◆ **The request**
Reproduce each of the following items word for word, without changing anything.
===
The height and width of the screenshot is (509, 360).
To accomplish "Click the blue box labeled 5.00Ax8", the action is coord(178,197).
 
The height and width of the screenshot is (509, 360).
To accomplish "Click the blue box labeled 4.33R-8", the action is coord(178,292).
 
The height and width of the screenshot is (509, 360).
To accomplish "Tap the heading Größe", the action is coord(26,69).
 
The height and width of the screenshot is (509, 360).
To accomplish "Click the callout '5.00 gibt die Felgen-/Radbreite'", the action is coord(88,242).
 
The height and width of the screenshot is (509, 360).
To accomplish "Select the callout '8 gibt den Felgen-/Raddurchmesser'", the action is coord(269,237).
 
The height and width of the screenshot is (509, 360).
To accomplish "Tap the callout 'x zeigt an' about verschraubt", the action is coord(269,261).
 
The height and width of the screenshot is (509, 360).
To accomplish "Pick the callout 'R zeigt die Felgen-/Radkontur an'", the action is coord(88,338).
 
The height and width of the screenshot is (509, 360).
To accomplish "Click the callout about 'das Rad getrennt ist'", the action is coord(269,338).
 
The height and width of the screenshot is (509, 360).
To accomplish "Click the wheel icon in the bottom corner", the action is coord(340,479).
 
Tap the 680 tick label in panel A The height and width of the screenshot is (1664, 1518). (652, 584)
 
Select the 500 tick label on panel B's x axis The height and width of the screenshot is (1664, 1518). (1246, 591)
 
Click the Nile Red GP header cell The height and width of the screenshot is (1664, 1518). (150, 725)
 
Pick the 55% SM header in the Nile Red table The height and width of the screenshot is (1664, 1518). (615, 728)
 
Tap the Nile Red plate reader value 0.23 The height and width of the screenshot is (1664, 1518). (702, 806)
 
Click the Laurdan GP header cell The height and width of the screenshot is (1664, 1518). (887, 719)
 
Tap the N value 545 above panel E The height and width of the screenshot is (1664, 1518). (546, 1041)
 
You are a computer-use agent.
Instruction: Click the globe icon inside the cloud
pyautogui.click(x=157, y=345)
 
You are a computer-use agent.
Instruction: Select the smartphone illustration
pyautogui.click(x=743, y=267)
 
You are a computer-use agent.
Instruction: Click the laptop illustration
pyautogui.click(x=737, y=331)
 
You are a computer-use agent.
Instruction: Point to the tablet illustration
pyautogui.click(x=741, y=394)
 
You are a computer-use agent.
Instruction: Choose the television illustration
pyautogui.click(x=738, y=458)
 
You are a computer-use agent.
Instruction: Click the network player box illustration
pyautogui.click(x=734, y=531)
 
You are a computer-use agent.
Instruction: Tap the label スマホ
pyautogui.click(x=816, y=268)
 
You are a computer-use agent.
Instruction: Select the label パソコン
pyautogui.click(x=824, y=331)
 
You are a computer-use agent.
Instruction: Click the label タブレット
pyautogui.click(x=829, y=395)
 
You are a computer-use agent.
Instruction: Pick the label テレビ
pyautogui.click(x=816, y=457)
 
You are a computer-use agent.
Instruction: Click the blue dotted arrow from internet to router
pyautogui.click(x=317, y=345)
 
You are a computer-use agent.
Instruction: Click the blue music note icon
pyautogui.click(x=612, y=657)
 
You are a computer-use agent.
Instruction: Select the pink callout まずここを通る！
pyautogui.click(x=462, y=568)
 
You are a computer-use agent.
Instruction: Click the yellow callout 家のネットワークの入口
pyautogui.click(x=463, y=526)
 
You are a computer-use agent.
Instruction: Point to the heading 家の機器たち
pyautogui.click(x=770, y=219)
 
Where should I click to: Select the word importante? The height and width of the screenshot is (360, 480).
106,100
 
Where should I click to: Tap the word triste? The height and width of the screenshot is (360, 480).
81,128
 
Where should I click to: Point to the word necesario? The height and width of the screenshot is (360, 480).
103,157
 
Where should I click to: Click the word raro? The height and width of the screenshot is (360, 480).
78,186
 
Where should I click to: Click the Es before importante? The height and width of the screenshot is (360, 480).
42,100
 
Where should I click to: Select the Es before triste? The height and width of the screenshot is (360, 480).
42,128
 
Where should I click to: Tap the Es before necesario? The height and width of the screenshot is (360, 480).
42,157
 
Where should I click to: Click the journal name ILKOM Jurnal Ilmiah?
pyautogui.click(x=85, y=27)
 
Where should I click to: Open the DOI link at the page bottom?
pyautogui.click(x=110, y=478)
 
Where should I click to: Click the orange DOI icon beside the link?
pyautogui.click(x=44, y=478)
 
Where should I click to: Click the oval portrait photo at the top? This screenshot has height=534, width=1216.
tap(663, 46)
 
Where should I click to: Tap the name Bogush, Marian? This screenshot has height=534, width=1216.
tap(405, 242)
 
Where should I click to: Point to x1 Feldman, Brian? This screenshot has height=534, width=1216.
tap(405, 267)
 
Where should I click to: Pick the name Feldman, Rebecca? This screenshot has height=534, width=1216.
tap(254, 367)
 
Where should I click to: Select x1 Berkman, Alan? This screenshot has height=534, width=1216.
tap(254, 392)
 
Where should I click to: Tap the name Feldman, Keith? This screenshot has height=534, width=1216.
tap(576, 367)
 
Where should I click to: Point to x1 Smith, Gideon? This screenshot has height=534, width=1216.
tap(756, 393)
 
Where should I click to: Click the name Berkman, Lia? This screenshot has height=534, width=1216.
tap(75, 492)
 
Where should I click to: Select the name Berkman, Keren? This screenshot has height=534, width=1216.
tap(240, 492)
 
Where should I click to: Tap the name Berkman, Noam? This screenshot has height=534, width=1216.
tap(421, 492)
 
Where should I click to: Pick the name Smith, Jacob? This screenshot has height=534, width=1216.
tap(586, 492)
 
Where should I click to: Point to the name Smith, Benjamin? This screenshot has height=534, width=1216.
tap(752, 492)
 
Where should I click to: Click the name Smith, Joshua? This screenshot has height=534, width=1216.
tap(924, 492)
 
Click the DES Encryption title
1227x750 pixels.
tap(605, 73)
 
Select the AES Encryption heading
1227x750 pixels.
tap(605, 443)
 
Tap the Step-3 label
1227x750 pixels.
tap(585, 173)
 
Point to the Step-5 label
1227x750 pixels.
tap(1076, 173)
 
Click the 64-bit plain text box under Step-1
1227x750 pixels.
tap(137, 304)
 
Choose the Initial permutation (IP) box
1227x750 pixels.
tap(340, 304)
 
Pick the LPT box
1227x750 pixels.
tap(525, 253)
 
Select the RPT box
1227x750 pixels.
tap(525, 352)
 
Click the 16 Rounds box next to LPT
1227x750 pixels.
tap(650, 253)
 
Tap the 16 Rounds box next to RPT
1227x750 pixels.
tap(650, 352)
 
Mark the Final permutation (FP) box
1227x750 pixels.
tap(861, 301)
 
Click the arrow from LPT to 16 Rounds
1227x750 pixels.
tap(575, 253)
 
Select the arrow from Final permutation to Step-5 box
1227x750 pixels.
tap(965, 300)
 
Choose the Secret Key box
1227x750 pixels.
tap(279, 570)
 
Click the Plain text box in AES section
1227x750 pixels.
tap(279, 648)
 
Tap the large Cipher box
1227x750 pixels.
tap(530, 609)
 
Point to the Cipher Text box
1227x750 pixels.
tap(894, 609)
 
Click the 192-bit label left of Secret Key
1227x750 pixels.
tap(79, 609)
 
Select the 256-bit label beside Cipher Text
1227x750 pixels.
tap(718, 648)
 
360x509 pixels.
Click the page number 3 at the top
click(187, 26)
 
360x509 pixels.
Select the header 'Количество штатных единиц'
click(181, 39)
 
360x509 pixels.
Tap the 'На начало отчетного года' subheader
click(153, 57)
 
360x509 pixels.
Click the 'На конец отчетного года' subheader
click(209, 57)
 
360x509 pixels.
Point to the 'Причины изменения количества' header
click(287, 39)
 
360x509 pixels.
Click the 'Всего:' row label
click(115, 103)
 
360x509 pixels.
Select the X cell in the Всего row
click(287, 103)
===
◆ **Complete answer**
The height and width of the screenshot is (509, 360).
To accomplish "Click the blue box labeled 5.00Ax8", the action is coord(178,197).
 
The height and width of the screenshot is (509, 360).
To accomplish "Click the blue box labeled 4.33R-8", the action is coord(178,292).
 
The height and width of the screenshot is (509, 360).
To accomplish "Tap the heading Größe", the action is coord(26,69).
 
The height and width of the screenshot is (509, 360).
To accomplish "Click the callout '5.00 gibt die Felgen-/Radbreite'", the action is coord(88,242).
 
The height and width of the screenshot is (509, 360).
To accomplish "Select the callout '8 gibt den Felgen-/Raddurchmesser'", the action is coord(269,237).
 
The height and width of the screenshot is (509, 360).
To accomplish "Tap the callout 'x zeigt an' about verschraubt", the action is coord(269,261).
 
The height and width of the screenshot is (509, 360).
To accomplish "Pick the callout 'R zeigt die Felgen-/Radkontur an'", the action is coord(88,338).
 
The height and width of the screenshot is (509, 360).
To accomplish "Click the callout about 'das Rad getrennt ist'", the action is coord(269,338).
 
The height and width of the screenshot is (509, 360).
To accomplish "Click the wheel icon in the bottom corner", the action is coord(340,479).
 
Tap the 680 tick label in panel A The height and width of the screenshot is (1664, 1518). (652, 584)
 
Select the 500 tick label on panel B's x axis The height and width of the screenshot is (1664, 1518). (1246, 591)
 
Click the Nile Red GP header cell The height and width of the screenshot is (1664, 1518). (150, 725)
 
Pick the 55% SM header in the Nile Red table The height and width of the screenshot is (1664, 1518). (615, 728)
 
Tap the Nile Red plate reader value 0.23 The height and width of the screenshot is (1664, 1518). (702, 806)
 
Click the Laurdan GP header cell The height and width of the screenshot is (1664, 1518). (887, 719)
 
Tap the N value 545 above panel E The height and width of the screenshot is (1664, 1518). (546, 1041)
 
You are a computer-use agent.
Instruction: Click the globe icon inside the cloud
pyautogui.click(x=157, y=345)
 
You are a computer-use agent.
Instruction: Select the smartphone illustration
pyautogui.click(x=743, y=267)
 
You are a computer-use agent.
Instruction: Click the laptop illustration
pyautogui.click(x=737, y=331)
 
You are a computer-use agent.
Instruction: Point to the tablet illustration
pyautogui.click(x=741, y=394)
 
You are a computer-use agent.
Instruction: Choose the television illustration
pyautogui.click(x=738, y=458)
 
You are a computer-use agent.
Instruction: Click the network player box illustration
pyautogui.click(x=734, y=531)
 
You are a computer-use agent.
Instruction: Tap the label スマホ
pyautogui.click(x=816, y=268)
 
You are a computer-use agent.
Instruction: Select the label パソコン
pyautogui.click(x=824, y=331)
 
You are a computer-use agent.
Instruction: Click the label タブレット
pyautogui.click(x=829, y=395)
 
You are a computer-use agent.
Instruction: Pick the label テレビ
pyautogui.click(x=816, y=457)
 
You are a computer-use agent.
Instruction: Click the blue dotted arrow from internet to router
pyautogui.click(x=317, y=345)
 
You are a computer-use agent.
Instruction: Click the blue music note icon
pyautogui.click(x=612, y=657)
 
You are a computer-use agent.
Instruction: Select the pink callout まずここを通る！
pyautogui.click(x=462, y=568)
 
You are a computer-use agent.
Instruction: Click the yellow callout 家のネットワークの入口
pyautogui.click(x=463, y=526)
 
You are a computer-use agent.
Instruction: Point to the heading 家の機器たち
pyautogui.click(x=770, y=219)
 
Where should I click to: Select the word importante? The height and width of the screenshot is (360, 480).
106,100
 
Where should I click to: Tap the word triste? The height and width of the screenshot is (360, 480).
81,128
 
Where should I click to: Point to the word necesario? The height and width of the screenshot is (360, 480).
103,157
 
Where should I click to: Click the word raro? The height and width of the screenshot is (360, 480).
78,186
 
Where should I click to: Click the Es before importante? The height and width of the screenshot is (360, 480).
42,100
 
Where should I click to: Select the Es before triste? The height and width of the screenshot is (360, 480).
42,128
 
Where should I click to: Tap the Es before necesario? The height and width of the screenshot is (360, 480).
42,157
 
Where should I click to: Click the journal name ILKOM Jurnal Ilmiah?
pyautogui.click(x=85, y=27)
 
Where should I click to: Open the DOI link at the page bottom?
pyautogui.click(x=110, y=478)
 
Where should I click to: Click the orange DOI icon beside the link?
pyautogui.click(x=44, y=478)
 
Where should I click to: Click the oval portrait photo at the top? This screenshot has height=534, width=1216.
tap(663, 46)
 
Where should I click to: Tap the name Bogush, Marian? This screenshot has height=534, width=1216.
tap(405, 242)
 
Where should I click to: Point to x1 Feldman, Brian? This screenshot has height=534, width=1216.
tap(405, 267)
 
Where should I click to: Pick the name Feldman, Rebecca? This screenshot has height=534, width=1216.
tap(254, 367)
 
Where should I click to: Select x1 Berkman, Alan? This screenshot has height=534, width=1216.
tap(254, 392)
 
Where should I click to: Tap the name Feldman, Keith? This screenshot has height=534, width=1216.
tap(576, 367)
 
Where should I click to: Point to x1 Smith, Gideon? This screenshot has height=534, width=1216.
tap(756, 393)
 
Where should I click to: Click the name Berkman, Lia? This screenshot has height=534, width=1216.
tap(75, 492)
 
Where should I click to: Select the name Berkman, Keren? This screenshot has height=534, width=1216.
tap(240, 492)
 
Where should I click to: Tap the name Berkman, Noam? This screenshot has height=534, width=1216.
tap(421, 492)
 
Where should I click to: Pick the name Smith, Jacob? This screenshot has height=534, width=1216.
tap(586, 492)
 
Where should I click to: Point to the name Smith, Benjamin? This screenshot has height=534, width=1216.
tap(752, 492)
 
Where should I click to: Click the name Smith, Joshua? This screenshot has height=534, width=1216.
tap(924, 492)
 
Click the DES Encryption title
1227x750 pixels.
tap(605, 73)
 
Select the AES Encryption heading
1227x750 pixels.
tap(605, 443)
 
Tap the Step-3 label
1227x750 pixels.
tap(585, 173)
 
Point to the Step-5 label
1227x750 pixels.
tap(1076, 173)
 
Click the 64-bit plain text box under Step-1
1227x750 pixels.
tap(137, 304)
 
Choose the Initial permutation (IP) box
1227x750 pixels.
tap(340, 304)
 
Pick the LPT box
1227x750 pixels.
tap(525, 253)
 
Select the RPT box
1227x750 pixels.
tap(525, 352)
 
Click the 16 Rounds box next to LPT
1227x750 pixels.
tap(650, 253)
 
Tap the 16 Rounds box next to RPT
1227x750 pixels.
tap(650, 352)
 
Mark the Final permutation (FP) box
1227x750 pixels.
tap(861, 301)
 
Click the arrow from LPT to 16 Rounds
1227x750 pixels.
tap(575, 253)
 
Select the arrow from Final permutation to Step-5 box
1227x750 pixels.
tap(965, 300)
 
Choose the Secret Key box
1227x750 pixels.
tap(279, 570)
 
Click the Plain text box in AES section
1227x750 pixels.
tap(279, 648)
 
Tap the large Cipher box
1227x750 pixels.
tap(530, 609)
 
Point to the Cipher Text box
1227x750 pixels.
tap(894, 609)
 
Click the 192-bit label left of Secret Key
1227x750 pixels.
tap(79, 609)
 
Select the 256-bit label beside Cipher Text
1227x750 pixels.
tap(718, 648)
 
360x509 pixels.
Click the page number 3 at the top
click(187, 26)
 
360x509 pixels.
Select the header 'Количество штатных единиц'
click(181, 39)
 
360x509 pixels.
Tap the 'На начало отчетного года' subheader
click(153, 57)
 
360x509 pixels.
Click the 'На конец отчетного года' subheader
click(209, 57)
 
360x509 pixels.
Point to the 'Причины изменения количества' header
click(287, 39)
 
360x509 pixels.
Click the 'Всего:' row label
click(115, 103)
 
360x509 pixels.
Select the X cell in the Всего row
click(287, 103)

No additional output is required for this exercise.